Just after 4 p.m. yesterday, Tesla Motors Inc. announced a $2 billion stock offering, of which about $1.4 billion will fund a production expansion, and the rest will pay taxes on an option exercise by Chief Executive Officer Elon Musk. The deal will be led by Morgan Stanley and Goldman Sachs. Awkwardly, another thing that happened yesterday -- in the wee hours of the morning, some 16 hours before the deal launched -- is that the equity research analysts at Goldman Sachs raised their rating on Tesla from "Neutral" to "Buy."

Obviously if Goldman is selling Tesla shares to its customers, it is helpful -- though oddly not essential -- that Goldman's research analysts think that the customers should buy those shares.  But the timing is weird: Goldman research was officially meh on Tesla shares until yesterday morning, and then became enthusiastic just before Goldman's bankers were officially mandated on the deal. Is that ... suspicious?

I mean, no, not really, but let's work through why.

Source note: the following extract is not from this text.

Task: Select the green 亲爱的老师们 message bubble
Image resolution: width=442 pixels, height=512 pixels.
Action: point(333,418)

First some disclosure. Not only did I once work at Goldman Sachs, but I worked in Equity Capital Markets, with the beautiful people, doing deals not entirely unlike this one.  And in that job I interacted with research analysts. But: not much! And only in very carefully monitored circumstances. If I had ever asked a research analyst to change his recommendation to help me win a deal mandate ... I mean, "fired" is too soft a word for what would happen to me. Blank incredulity. Astonishment at my daring and ability to scale the thousand-foot ice wall separating the research and banking floors. Bankers can't even e-mail analysts. Not, like, it's not allowed; like, the e-mails just won't go through. A research analyst once asked me for advice on  applying to law school; he had to call me on his cell phone and meet me outside of the office. On their first day of work, bankers and analysts are fitted with powerful magnets so that the one will always repel the other. One does not simply talk to a research analyst.

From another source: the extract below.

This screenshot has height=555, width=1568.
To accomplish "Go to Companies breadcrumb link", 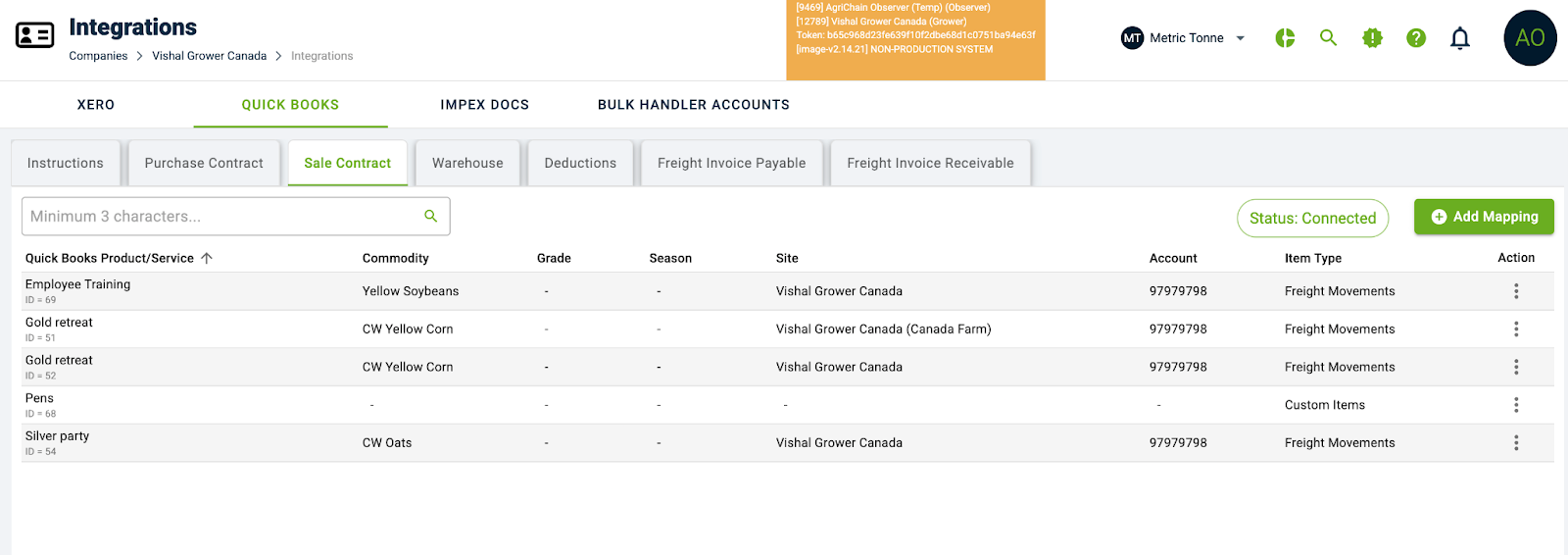I will pyautogui.click(x=98, y=56).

The purpose of all of this mutual repulsion is to prevent precisely the scenario where a banker asks a research analyst to upgrade a company's stock in order to win investment banking business. First of all, because that would be gross and dishonest, but more immediately because it would be super illegal under the global research settlement that all the big banks signed in 2003 to settle accusations that they ... well, did that, over and over again, in the most straightforwardly cynical ways imaginable, with lots of e-mail evidence. So now they have stopped doing that, and have put in place procedures to prevent even the whisper of a possibility that an analyst might upgrade a company to win investment banking business.  

The awkward thing about those procedures is that, if bankers never talk to analysts, you will occasionally get a situation where the analysts are upgrading a company at the same time that the bankers are finalizing an investment banking mandate, and the near-simultaneous announcements are embarrassing all around. But that's proof of good behavior, not bad behavior. If they were doing evil collusion, they'd at least have the sense to wait a few days between the upgrade and the deal.

Now there are a couple of caveats to that. First of all, while I am reasonably confident that no one in investment banking called up the research analysts to say that a deal was coming, the analysts could have figured it out. Or rather, they did figure it out. It's right in the first paragraph of their report:

We upgrade shares of Tesla to Buy from Neutral with 22% upside to our 6-month price target of $250. While we believe the volume targets are ambitious, Street and investor expectations seem more grounded and following a 23% decline in the share price post the Model 3 unveil, we do not believe Tesla shares are fully capturing the company’s disruptive potential. This combined with a more stable macro backdrop (relative to January/February) and increased confidence in Model 3 demand (from orders and our competitive benchmarking) drives attractive risk/reward. The company has publicly stated it might look to raise capital, and our detailed capex analysis points to capital needs of $1bn.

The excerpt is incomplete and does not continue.